Going forward, Newell thinks most VR devs will continue to make VR games, the volatility of the market be damned. "I'm pretty sure there are almost no developers who are working on VR titles who are like saying 'Oh, I'm going to back off,'" he asserted. "They're all coming back and saying 'Oh, I'm gonna do more VR!'"
However, he wants VR devs to appreciate and manage the risks that still plague the nascent VR game industry, and he reiterates that Valve is committed to working with developers to help them sort out funding concerns -- without any expectation of an exclusivity arrangement.
"One conversation we have with some developers is around how they manage their risk, right. It's like you've got people building proprietary walled gardens who say be exclusive to us and we'll give you this bunch of money. And we're like, we hate exclusives. We think it's bad for everybody, certainly in the medium- to long-term, and I'd probably argue in the short-term as well," said Newell.
"But we're happy to say to people, look, you need to figure out how to manage your risk so you can develop the title you want to build. So let's have a conversation where we can help you manage your cashflow over the course of the development so you can go and build the thing you want. And get it out to market and start getting your money from where you should be, which is from your customers, rather than somebody else. We're perfectly willing to help people do that."
"And then they say well, does that mean we have to be exclusive to Steam, or exclusive to the Vive, and we say oh hell no," he continued. "You guys should be making the best decisions for your customers, not having somebody else steer that. That's when we have conversations about that, it's usually around 'how do we pay the bills while we're building our next VR title.' And that's usually a pretty productive conversation. But it's really about smoothing out risk over the lifetime of VR investments."
As we approach the one-year anniversary of the HTC Vive's debut, it's clear that Valve continues to view VR as less of a new platform (like, say, Steam Machines) and more of a new way of computing -- one that it's still intent on pushing forward.
The company is making a show of doubling down on VR game development, iterating on its VR hardware (devs should also expect an improved version of its Lighthouse tracking technology in the near future), and assuaging devs' fears about surviving and thriving in the fledgling VR market.

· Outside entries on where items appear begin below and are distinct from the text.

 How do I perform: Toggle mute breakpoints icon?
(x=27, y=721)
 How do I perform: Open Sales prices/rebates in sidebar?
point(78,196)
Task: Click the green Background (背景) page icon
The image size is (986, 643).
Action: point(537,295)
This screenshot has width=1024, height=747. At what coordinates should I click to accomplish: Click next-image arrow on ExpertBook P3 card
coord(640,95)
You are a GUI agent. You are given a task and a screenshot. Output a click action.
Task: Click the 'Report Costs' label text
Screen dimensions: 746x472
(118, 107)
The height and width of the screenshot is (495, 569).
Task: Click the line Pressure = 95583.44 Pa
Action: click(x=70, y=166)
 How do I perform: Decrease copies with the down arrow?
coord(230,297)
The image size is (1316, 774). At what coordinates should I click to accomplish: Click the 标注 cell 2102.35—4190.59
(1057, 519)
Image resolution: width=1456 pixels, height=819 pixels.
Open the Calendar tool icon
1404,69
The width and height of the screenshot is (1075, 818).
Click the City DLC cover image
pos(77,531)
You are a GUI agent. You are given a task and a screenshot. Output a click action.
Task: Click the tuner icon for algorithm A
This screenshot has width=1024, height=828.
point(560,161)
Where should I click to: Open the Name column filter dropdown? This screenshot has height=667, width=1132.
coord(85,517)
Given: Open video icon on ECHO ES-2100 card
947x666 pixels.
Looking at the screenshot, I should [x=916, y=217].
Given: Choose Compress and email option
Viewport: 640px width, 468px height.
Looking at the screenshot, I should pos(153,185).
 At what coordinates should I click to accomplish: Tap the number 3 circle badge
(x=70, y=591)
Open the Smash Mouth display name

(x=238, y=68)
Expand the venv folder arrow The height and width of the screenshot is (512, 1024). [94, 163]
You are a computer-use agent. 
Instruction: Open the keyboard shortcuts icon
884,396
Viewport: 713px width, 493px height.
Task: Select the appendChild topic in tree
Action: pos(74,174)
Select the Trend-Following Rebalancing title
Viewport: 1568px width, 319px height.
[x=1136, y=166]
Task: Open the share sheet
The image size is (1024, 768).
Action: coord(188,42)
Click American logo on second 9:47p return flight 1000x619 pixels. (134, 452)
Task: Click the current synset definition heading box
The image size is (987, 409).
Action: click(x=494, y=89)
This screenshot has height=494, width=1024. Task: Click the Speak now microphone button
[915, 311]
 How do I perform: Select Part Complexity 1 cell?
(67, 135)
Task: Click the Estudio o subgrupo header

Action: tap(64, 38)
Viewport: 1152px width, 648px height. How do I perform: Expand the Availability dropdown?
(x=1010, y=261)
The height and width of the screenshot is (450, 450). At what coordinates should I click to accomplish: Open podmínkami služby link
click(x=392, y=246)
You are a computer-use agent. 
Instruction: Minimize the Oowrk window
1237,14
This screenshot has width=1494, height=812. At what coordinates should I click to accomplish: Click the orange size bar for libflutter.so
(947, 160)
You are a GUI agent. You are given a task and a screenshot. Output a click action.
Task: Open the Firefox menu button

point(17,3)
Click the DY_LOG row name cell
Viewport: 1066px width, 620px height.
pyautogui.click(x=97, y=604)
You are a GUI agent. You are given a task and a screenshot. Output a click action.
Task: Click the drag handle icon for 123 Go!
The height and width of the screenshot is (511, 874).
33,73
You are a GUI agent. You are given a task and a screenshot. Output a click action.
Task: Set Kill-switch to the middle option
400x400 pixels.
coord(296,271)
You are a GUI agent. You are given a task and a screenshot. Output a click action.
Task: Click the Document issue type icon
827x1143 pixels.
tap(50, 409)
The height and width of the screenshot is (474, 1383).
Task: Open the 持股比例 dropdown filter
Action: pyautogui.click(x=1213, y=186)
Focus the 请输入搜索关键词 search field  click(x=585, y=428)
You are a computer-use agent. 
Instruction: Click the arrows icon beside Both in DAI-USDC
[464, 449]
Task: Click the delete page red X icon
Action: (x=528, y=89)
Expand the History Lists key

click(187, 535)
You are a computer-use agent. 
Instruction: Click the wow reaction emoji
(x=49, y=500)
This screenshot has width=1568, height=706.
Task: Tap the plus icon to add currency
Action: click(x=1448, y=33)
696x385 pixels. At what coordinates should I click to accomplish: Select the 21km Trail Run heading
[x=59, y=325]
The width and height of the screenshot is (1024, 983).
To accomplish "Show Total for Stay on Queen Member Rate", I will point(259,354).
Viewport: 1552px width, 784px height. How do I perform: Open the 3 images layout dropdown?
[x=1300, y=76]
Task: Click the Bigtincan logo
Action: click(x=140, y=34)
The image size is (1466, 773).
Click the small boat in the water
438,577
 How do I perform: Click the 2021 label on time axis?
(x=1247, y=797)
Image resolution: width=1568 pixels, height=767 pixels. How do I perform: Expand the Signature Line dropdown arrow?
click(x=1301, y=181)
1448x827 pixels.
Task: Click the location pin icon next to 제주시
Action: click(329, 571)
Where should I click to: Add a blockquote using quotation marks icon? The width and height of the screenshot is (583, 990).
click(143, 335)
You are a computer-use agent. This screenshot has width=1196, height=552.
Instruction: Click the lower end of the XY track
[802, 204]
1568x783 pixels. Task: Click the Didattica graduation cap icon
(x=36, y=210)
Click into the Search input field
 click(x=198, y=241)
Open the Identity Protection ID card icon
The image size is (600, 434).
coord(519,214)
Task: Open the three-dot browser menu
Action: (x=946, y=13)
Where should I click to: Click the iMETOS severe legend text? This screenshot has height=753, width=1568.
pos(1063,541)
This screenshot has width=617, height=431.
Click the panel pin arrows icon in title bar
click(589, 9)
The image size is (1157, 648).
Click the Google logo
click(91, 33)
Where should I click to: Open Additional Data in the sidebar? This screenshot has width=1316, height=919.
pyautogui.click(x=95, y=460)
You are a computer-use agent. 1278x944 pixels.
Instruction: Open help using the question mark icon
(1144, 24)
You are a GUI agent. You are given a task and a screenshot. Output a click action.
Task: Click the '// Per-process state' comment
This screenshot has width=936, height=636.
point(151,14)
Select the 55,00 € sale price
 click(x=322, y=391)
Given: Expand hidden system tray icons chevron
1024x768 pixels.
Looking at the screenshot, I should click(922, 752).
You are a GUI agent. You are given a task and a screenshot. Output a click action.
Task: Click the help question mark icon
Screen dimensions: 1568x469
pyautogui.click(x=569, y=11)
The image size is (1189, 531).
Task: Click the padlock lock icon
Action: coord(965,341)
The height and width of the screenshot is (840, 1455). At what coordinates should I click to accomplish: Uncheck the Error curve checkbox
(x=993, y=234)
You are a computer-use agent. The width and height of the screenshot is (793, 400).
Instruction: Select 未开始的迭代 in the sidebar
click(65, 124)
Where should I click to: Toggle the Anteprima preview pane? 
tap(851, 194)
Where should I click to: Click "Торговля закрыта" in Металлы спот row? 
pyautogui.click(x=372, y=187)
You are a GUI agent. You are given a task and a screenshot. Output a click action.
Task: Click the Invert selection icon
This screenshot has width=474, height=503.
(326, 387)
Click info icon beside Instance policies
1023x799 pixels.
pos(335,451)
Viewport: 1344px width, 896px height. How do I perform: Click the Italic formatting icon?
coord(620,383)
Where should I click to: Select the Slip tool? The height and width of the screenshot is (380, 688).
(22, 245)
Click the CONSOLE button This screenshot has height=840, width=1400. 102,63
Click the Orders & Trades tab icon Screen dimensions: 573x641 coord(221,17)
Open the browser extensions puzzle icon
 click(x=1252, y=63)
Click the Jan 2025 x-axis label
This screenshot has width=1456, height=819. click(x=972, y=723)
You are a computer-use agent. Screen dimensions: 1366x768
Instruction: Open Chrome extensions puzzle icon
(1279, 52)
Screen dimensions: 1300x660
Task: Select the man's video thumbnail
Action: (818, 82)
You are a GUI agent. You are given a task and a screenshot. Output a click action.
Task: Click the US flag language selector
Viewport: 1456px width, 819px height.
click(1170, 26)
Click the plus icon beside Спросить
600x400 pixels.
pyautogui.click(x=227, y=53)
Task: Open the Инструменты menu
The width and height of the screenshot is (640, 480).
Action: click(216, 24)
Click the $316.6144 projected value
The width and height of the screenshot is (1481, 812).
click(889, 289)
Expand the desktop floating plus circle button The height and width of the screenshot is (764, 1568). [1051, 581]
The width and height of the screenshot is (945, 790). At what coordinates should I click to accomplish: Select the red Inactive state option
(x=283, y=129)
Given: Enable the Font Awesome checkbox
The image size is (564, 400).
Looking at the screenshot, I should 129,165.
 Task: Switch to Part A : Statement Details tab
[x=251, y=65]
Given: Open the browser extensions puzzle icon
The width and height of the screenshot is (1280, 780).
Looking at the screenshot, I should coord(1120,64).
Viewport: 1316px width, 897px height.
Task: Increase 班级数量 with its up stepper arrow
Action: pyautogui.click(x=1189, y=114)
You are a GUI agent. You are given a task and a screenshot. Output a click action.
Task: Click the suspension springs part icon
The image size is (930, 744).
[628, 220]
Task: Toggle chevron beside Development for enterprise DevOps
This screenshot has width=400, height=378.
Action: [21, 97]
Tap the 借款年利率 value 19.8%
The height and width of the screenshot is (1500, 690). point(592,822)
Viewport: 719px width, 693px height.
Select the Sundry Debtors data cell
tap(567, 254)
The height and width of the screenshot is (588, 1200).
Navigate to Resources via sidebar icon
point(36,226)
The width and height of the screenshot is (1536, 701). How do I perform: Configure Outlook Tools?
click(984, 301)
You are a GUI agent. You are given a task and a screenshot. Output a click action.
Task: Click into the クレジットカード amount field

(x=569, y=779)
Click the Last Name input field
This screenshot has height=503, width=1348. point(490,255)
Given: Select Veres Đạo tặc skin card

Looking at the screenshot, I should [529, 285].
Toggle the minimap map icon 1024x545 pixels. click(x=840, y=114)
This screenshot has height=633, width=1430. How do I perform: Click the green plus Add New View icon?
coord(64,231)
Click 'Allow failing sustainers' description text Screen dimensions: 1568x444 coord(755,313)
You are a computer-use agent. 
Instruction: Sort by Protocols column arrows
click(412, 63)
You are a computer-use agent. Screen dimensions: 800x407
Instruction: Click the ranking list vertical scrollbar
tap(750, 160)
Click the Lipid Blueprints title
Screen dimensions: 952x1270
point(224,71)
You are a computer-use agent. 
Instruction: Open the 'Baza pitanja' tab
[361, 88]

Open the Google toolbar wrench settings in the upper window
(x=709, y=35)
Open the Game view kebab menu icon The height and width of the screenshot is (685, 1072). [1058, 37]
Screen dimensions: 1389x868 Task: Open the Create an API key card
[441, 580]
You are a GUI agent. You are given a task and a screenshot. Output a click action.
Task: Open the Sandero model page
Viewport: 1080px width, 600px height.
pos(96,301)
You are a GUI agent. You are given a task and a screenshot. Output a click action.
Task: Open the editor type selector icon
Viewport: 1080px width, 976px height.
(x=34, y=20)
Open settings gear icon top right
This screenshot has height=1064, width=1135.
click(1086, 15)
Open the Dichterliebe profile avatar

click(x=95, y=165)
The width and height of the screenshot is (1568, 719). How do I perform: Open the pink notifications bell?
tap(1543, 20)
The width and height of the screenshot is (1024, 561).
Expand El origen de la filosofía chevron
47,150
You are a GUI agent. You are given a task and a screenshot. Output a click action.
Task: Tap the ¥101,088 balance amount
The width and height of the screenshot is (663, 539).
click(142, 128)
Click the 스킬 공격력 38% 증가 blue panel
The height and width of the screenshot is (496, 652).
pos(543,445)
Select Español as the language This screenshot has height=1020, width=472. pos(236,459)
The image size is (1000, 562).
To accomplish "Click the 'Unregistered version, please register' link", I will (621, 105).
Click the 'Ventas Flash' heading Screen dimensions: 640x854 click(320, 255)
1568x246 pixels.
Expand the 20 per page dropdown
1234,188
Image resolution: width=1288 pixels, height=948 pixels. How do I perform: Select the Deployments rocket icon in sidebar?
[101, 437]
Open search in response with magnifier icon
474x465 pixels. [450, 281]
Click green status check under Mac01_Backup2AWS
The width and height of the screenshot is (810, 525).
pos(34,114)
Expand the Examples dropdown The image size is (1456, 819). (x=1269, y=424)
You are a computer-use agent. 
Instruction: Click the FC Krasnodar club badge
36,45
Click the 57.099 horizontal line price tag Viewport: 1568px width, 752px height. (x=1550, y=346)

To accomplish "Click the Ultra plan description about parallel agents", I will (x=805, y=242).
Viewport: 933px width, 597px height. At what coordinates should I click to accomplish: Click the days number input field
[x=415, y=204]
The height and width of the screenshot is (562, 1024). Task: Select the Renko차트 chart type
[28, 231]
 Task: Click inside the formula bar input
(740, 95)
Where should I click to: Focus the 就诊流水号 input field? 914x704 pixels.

"There's that little bit of tension between some people going out and saying oh there'll be millions of these, and we're like, wow....I don't think so," said Newell.
"Because I can't point to a single piece of content that would cause millions of people to justify changing their home computing at all. It's like a great thing for enthusiasts and hardcore people, and where we are today is way further down the road than we were a year ago, but it's just going to be this slow, kind of painful, fits and starts kind of thing."